Iran's Revolutionary Guards deny involved in U.S. 'plot'
A top commander of Iran's elite Revolutionary Guards on Wednesday denied any involvement of the force in the plot alleged by the United States to assassinate the Saudi ambassador to Washington, The Vancouver Sun reported.
"America's claims about the involvement of some members of the Guards in the fabricated terror plot (targeting) a diplomat from an Arab country in Washington are ridiculous and baseless," Guards deputy commander Brigadier General Hossein Salami was quoted as saying on the state television website.
"These actions are a threadbare and baseless scenario, and in effect seek to divert public opinion from the anti-Wall Street movement and America's failures in carrying out its policies of oppression in the (Middle East) region and around the world," he said.
Salami was quoted as saying that the U.S. accusations "aim at sowing discord between Shiites and Sunnis and causing divisions within the world of Islam."
He said that "a chain of repeated failures, as well as the failure of American leaders in their foreign policy, has driven them to formulating ridiculous and baseless matters in the hopes of diverting international public opinion from the defeated capitalist system."
Salami said he hoped "by the grace of God, this too will be neutralised like their other conspiracies."

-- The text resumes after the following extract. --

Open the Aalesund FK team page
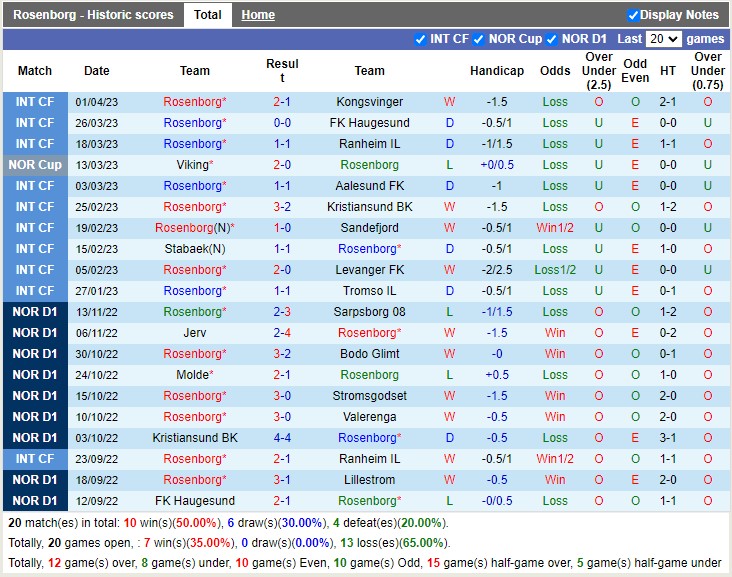732x577 pixels. point(369,186)

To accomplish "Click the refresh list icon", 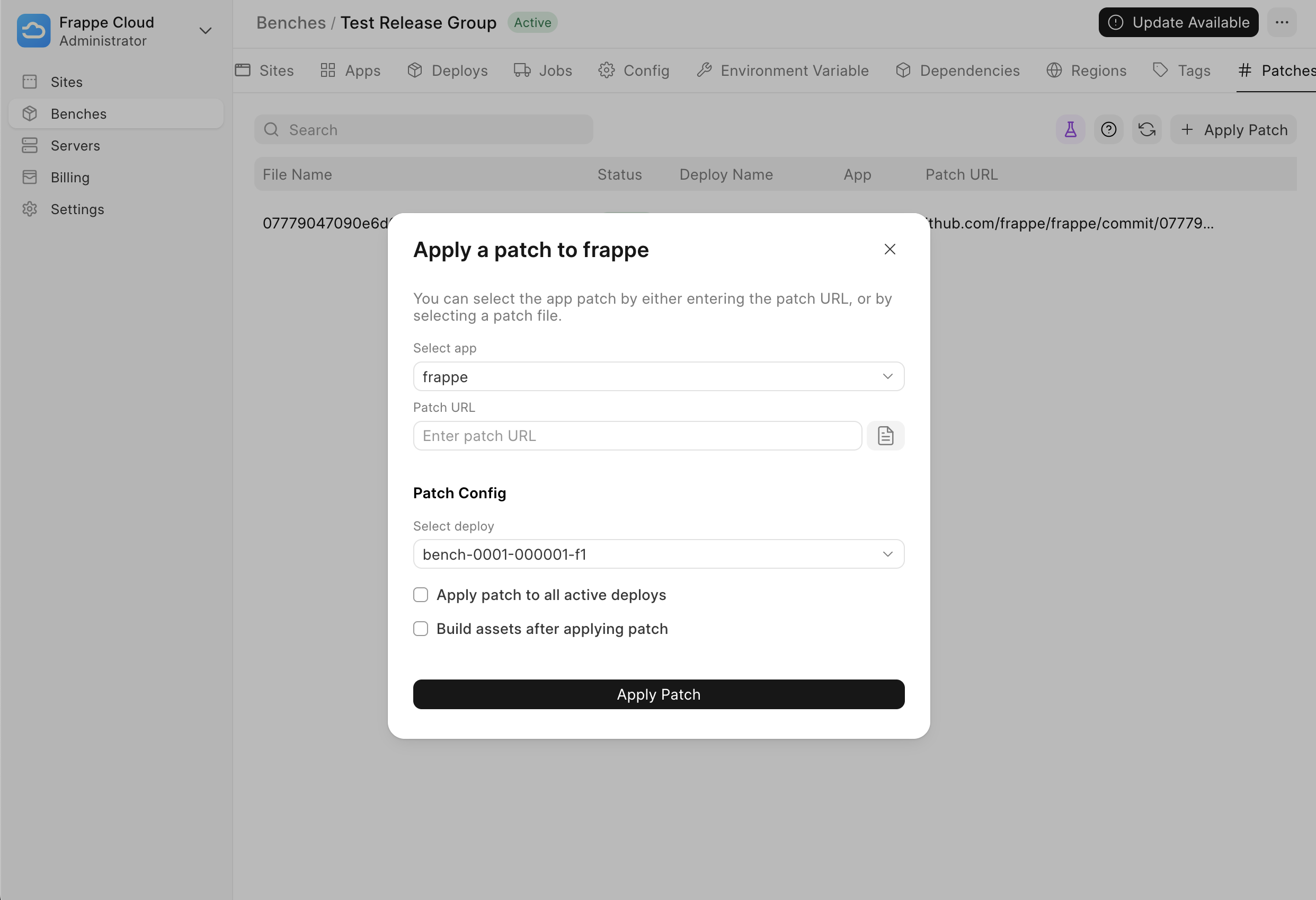I will tap(1146, 130).
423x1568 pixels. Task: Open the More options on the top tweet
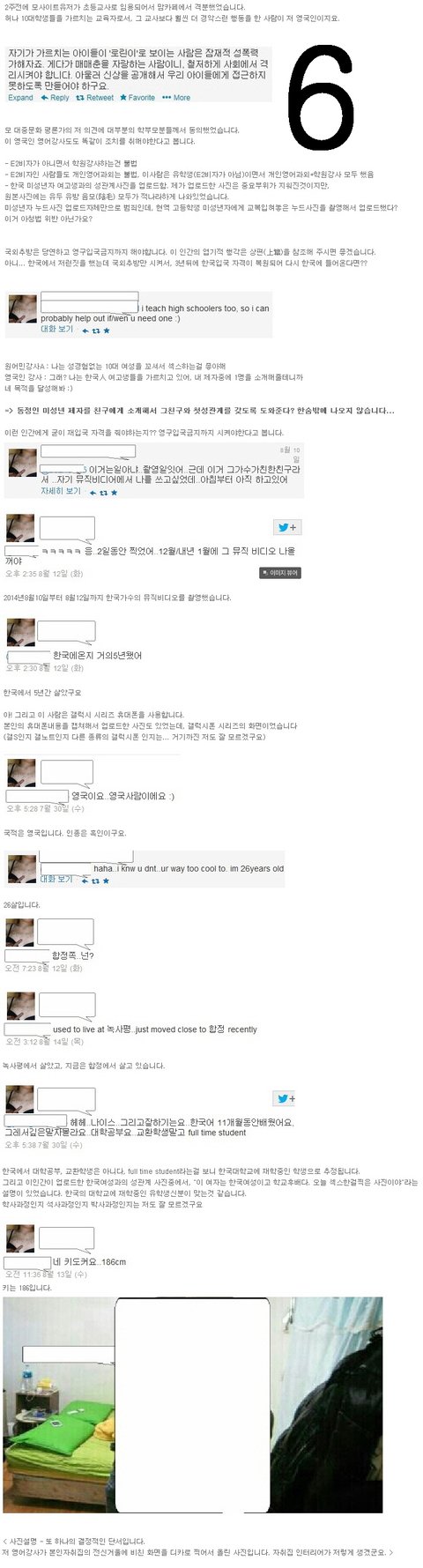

U.S. officials on Tuesday said they had charged two Iranians, one of them a dual U.S. citizen, with preparing to carry out a bomb attack on the Saudi ambassador under a plan "conceived, sponsored and directed from Iran."
The U.S. Justice Department accused the Quds Force, a special forces unit incorporated in Iran's Revolutionary Guards, of being involved, based on testimony given by one of the Iranians who was in U.S. custody.
The other Iranian, said to be a member of the Quds Force, was at large and believed to have left the United States, according to U.S. authorities.